Goal of the exercise> From the first line to the last, print the records exactly.

Items listed in a dataset
────────────────────────────────────────
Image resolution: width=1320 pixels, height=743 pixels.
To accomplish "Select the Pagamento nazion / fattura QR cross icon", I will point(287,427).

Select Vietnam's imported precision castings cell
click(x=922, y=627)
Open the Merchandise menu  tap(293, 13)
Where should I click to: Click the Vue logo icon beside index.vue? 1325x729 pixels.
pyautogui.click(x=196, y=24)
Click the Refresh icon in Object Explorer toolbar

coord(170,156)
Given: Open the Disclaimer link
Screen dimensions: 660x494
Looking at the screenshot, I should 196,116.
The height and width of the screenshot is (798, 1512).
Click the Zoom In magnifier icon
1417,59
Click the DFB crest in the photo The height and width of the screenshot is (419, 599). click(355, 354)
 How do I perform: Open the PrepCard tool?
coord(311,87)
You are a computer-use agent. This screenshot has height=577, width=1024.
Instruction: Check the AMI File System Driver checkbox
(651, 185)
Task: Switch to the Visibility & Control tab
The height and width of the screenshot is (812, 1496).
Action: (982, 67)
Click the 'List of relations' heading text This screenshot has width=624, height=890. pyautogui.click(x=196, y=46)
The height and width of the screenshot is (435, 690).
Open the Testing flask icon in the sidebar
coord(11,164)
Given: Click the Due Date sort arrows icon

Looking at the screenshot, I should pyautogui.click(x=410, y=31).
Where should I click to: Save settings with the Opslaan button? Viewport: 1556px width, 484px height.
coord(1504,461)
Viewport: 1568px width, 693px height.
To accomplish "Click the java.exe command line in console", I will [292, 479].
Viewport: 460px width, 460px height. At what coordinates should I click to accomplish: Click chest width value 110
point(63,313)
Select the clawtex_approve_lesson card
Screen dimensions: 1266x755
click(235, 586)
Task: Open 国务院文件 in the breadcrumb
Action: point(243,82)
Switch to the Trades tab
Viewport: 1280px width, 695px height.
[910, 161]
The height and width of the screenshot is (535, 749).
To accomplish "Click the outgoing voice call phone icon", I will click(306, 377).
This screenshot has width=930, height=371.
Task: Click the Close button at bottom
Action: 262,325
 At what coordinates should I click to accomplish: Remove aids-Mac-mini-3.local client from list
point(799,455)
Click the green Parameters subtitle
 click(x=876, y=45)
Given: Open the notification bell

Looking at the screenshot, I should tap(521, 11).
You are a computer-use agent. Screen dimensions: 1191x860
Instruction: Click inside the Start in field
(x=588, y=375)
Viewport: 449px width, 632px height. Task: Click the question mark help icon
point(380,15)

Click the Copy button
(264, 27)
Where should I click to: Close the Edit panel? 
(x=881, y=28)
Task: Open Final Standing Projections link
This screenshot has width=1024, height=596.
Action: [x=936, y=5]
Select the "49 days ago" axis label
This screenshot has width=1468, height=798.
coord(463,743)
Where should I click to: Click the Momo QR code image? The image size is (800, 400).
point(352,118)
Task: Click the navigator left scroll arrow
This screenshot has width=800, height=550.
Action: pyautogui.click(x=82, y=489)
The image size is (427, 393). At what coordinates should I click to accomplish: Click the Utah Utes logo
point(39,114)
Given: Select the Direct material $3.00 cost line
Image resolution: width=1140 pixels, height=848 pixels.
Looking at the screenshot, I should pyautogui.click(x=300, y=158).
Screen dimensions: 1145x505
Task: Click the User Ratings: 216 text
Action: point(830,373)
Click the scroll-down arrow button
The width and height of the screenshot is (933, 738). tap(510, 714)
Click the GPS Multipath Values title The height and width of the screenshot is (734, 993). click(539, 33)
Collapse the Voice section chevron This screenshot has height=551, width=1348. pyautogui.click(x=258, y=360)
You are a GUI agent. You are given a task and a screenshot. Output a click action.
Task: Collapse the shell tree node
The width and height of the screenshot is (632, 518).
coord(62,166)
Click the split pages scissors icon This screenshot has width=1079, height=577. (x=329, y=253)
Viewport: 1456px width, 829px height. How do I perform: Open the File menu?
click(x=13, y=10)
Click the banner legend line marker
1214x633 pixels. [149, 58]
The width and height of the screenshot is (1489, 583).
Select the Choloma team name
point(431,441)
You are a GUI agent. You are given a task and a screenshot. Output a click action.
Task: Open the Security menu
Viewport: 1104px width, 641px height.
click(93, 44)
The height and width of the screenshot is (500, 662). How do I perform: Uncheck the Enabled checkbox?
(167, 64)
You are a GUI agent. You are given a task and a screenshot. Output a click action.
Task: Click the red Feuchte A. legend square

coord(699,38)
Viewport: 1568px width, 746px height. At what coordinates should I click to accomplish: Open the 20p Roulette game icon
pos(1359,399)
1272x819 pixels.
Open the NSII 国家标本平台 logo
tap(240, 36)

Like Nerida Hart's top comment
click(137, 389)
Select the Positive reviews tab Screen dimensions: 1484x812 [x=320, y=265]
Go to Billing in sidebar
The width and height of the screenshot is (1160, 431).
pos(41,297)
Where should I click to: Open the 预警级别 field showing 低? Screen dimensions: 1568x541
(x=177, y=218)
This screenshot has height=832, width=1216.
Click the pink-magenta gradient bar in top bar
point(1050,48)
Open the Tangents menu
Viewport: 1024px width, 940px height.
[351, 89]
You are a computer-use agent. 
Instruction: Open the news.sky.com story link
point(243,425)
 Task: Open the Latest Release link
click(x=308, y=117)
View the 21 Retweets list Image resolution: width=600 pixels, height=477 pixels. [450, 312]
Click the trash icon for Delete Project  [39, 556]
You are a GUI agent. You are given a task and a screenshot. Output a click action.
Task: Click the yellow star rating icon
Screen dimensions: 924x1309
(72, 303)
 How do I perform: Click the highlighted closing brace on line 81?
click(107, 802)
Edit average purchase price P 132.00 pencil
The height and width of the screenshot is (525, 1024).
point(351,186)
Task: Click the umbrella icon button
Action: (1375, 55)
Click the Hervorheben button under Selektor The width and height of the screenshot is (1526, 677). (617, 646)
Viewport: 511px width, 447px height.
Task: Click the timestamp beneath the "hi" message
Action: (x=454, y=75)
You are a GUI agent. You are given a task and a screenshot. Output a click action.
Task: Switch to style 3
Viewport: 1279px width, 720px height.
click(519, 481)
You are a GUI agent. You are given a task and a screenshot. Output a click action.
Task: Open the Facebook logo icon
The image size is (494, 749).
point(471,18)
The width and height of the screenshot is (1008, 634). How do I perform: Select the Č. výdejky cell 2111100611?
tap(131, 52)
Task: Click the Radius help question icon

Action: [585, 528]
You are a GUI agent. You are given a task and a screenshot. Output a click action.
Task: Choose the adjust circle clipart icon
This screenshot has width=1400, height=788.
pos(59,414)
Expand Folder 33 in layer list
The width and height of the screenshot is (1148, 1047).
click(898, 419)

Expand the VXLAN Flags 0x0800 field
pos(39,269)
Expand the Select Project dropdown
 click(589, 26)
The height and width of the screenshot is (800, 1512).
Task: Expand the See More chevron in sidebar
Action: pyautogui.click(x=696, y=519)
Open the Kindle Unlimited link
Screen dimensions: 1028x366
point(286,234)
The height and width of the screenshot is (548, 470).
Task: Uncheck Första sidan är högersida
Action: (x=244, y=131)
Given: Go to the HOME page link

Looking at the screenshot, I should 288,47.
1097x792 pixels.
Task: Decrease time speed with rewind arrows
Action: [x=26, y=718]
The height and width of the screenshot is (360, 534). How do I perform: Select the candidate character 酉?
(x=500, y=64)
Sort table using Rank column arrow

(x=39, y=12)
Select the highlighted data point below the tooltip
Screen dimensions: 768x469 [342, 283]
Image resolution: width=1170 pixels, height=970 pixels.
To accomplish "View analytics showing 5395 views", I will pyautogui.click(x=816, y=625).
────────────────────────────────────────
Problem solution>
Image resolution: width=1320 pixels, height=743 pixels.
To accomplish "Select the Pagamento nazion / fattura QR cross icon", I will point(287,427).

Select Vietnam's imported precision castings cell
click(x=922, y=627)
Open the Merchandise menu  tap(293, 13)
Where should I click to: Click the Vue logo icon beside index.vue? 1325x729 pixels.
pyautogui.click(x=196, y=24)
Click the Refresh icon in Object Explorer toolbar

coord(170,156)
Given: Open the Disclaimer link
Screen dimensions: 660x494
Looking at the screenshot, I should 196,116.
The height and width of the screenshot is (798, 1512).
Click the Zoom In magnifier icon
1417,59
Click the DFB crest in the photo The height and width of the screenshot is (419, 599). click(355, 354)
 How do I perform: Open the PrepCard tool?
coord(311,87)
You are a computer-use agent. This screenshot has height=577, width=1024.
Instruction: Check the AMI File System Driver checkbox
(651, 185)
Task: Switch to the Visibility & Control tab
The height and width of the screenshot is (812, 1496).
Action: (982, 67)
Click the 'List of relations' heading text This screenshot has width=624, height=890. pyautogui.click(x=196, y=46)
The height and width of the screenshot is (435, 690).
Open the Testing flask icon in the sidebar
coord(11,164)
Given: Click the Due Date sort arrows icon

Looking at the screenshot, I should pyautogui.click(x=410, y=31).
Where should I click to: Save settings with the Opslaan button? Viewport: 1556px width, 484px height.
coord(1504,461)
Viewport: 1568px width, 693px height.
To accomplish "Click the java.exe command line in console", I will [292, 479].
Viewport: 460px width, 460px height. At what coordinates should I click to accomplish: Click chest width value 110
point(63,313)
Select the clawtex_approve_lesson card
Screen dimensions: 1266x755
click(235, 586)
Task: Open 国务院文件 in the breadcrumb
Action: point(243,82)
Switch to the Trades tab
Viewport: 1280px width, 695px height.
[910, 161]
The height and width of the screenshot is (535, 749).
To accomplish "Click the outgoing voice call phone icon", I will click(306, 377).
This screenshot has width=930, height=371.
Task: Click the Close button at bottom
Action: 262,325
 At what coordinates should I click to accomplish: Remove aids-Mac-mini-3.local client from list
point(799,455)
Click the green Parameters subtitle
 click(x=876, y=45)
Given: Open the notification bell

Looking at the screenshot, I should tap(521, 11).
You are a computer-use agent. Screen dimensions: 1191x860
Instruction: Click inside the Start in field
(x=588, y=375)
Viewport: 449px width, 632px height. Task: Click the question mark help icon
point(380,15)

Click the Copy button
(264, 27)
Where should I click to: Close the Edit panel? 
(x=881, y=28)
Task: Open Final Standing Projections link
This screenshot has width=1024, height=596.
Action: [x=936, y=5]
Select the "49 days ago" axis label
This screenshot has width=1468, height=798.
coord(463,743)
Where should I click to: Click the Momo QR code image? The image size is (800, 400).
point(352,118)
Task: Click the navigator left scroll arrow
This screenshot has width=800, height=550.
Action: pyautogui.click(x=82, y=489)
The image size is (427, 393). At what coordinates should I click to accomplish: Click the Utah Utes logo
point(39,114)
Given: Select the Direct material $3.00 cost line
Image resolution: width=1140 pixels, height=848 pixels.
Looking at the screenshot, I should pyautogui.click(x=300, y=158).
Screen dimensions: 1145x505
Task: Click the User Ratings: 216 text
Action: point(830,373)
Click the scroll-down arrow button
The width and height of the screenshot is (933, 738). tap(510, 714)
Click the GPS Multipath Values title The height and width of the screenshot is (734, 993). click(539, 33)
Collapse the Voice section chevron This screenshot has height=551, width=1348. pyautogui.click(x=258, y=360)
You are a GUI agent. You are given a task and a screenshot. Output a click action.
Task: Collapse the shell tree node
The width and height of the screenshot is (632, 518).
coord(62,166)
Click the split pages scissors icon This screenshot has width=1079, height=577. (x=329, y=253)
Viewport: 1456px width, 829px height. How do I perform: Open the File menu?
click(x=13, y=10)
Click the banner legend line marker
1214x633 pixels. [149, 58]
The width and height of the screenshot is (1489, 583).
Select the Choloma team name
point(431,441)
You are a GUI agent. You are given a task and a screenshot. Output a click action.
Task: Open the Security menu
Viewport: 1104px width, 641px height.
click(93, 44)
The height and width of the screenshot is (500, 662). How do I perform: Uncheck the Enabled checkbox?
(167, 64)
You are a GUI agent. You are given a task and a screenshot. Output a click action.
Task: Click the red Feuchte A. legend square

coord(699,38)
Viewport: 1568px width, 746px height. At what coordinates should I click to accomplish: Open the 20p Roulette game icon
pos(1359,399)
1272x819 pixels.
Open the NSII 国家标本平台 logo
tap(240, 36)

Like Nerida Hart's top comment
click(137, 389)
Select the Positive reviews tab Screen dimensions: 1484x812 [x=320, y=265]
Go to Billing in sidebar
The width and height of the screenshot is (1160, 431).
pos(41,297)
Where should I click to: Open the 预警级别 field showing 低? Screen dimensions: 1568x541
(x=177, y=218)
This screenshot has height=832, width=1216.
Click the pink-magenta gradient bar in top bar
point(1050,48)
Open the Tangents menu
Viewport: 1024px width, 940px height.
[351, 89]
You are a computer-use agent. 
Instruction: Open the news.sky.com story link
point(243,425)
 Task: Open the Latest Release link
click(x=308, y=117)
View the 21 Retweets list Image resolution: width=600 pixels, height=477 pixels. [450, 312]
Click the trash icon for Delete Project  [39, 556]
You are a GUI agent. You are given a task and a screenshot. Output a click action.
Task: Click the yellow star rating icon
Screen dimensions: 924x1309
(72, 303)
 How do I perform: Click the highlighted closing brace on line 81?
click(107, 802)
Edit average purchase price P 132.00 pencil
The height and width of the screenshot is (525, 1024).
point(351,186)
Task: Click the umbrella icon button
Action: (1375, 55)
Click the Hervorheben button under Selektor The width and height of the screenshot is (1526, 677). (617, 646)
Viewport: 511px width, 447px height.
Task: Click the timestamp beneath the "hi" message
Action: (x=454, y=75)
You are a GUI agent. You are given a task and a screenshot. Output a click action.
Task: Switch to style 3
Viewport: 1279px width, 720px height.
click(519, 481)
You are a GUI agent. You are given a task and a screenshot. Output a click action.
Task: Open the Facebook logo icon
The image size is (494, 749).
point(471,18)
The width and height of the screenshot is (1008, 634). How do I perform: Select the Č. výdejky cell 2111100611?
tap(131, 52)
Task: Click the Radius help question icon

Action: [585, 528]
You are a GUI agent. You are given a task and a screenshot. Output a click action.
Task: Choose the adjust circle clipart icon
This screenshot has width=1400, height=788.
pos(59,414)
Expand Folder 33 in layer list
The width and height of the screenshot is (1148, 1047).
click(898, 419)

Expand the VXLAN Flags 0x0800 field
pos(39,269)
Expand the Select Project dropdown
 click(589, 26)
The height and width of the screenshot is (800, 1512).
Task: Expand the See More chevron in sidebar
Action: pyautogui.click(x=696, y=519)
Open the Kindle Unlimited link
Screen dimensions: 1028x366
point(286,234)
The height and width of the screenshot is (548, 470).
Task: Uncheck Första sidan är högersida
Action: (x=244, y=131)
Given: Go to the HOME page link

Looking at the screenshot, I should 288,47.
1097x792 pixels.
Task: Decrease time speed with rewind arrows
Action: [x=26, y=718]
The height and width of the screenshot is (360, 534). How do I perform: Select the candidate character 酉?
(x=500, y=64)
Sort table using Rank column arrow

(x=39, y=12)
Select the highlighted data point below the tooltip
Screen dimensions: 768x469 [342, 283]
Image resolution: width=1170 pixels, height=970 pixels.
To accomplish "View analytics showing 5395 views", I will pyautogui.click(x=816, y=625).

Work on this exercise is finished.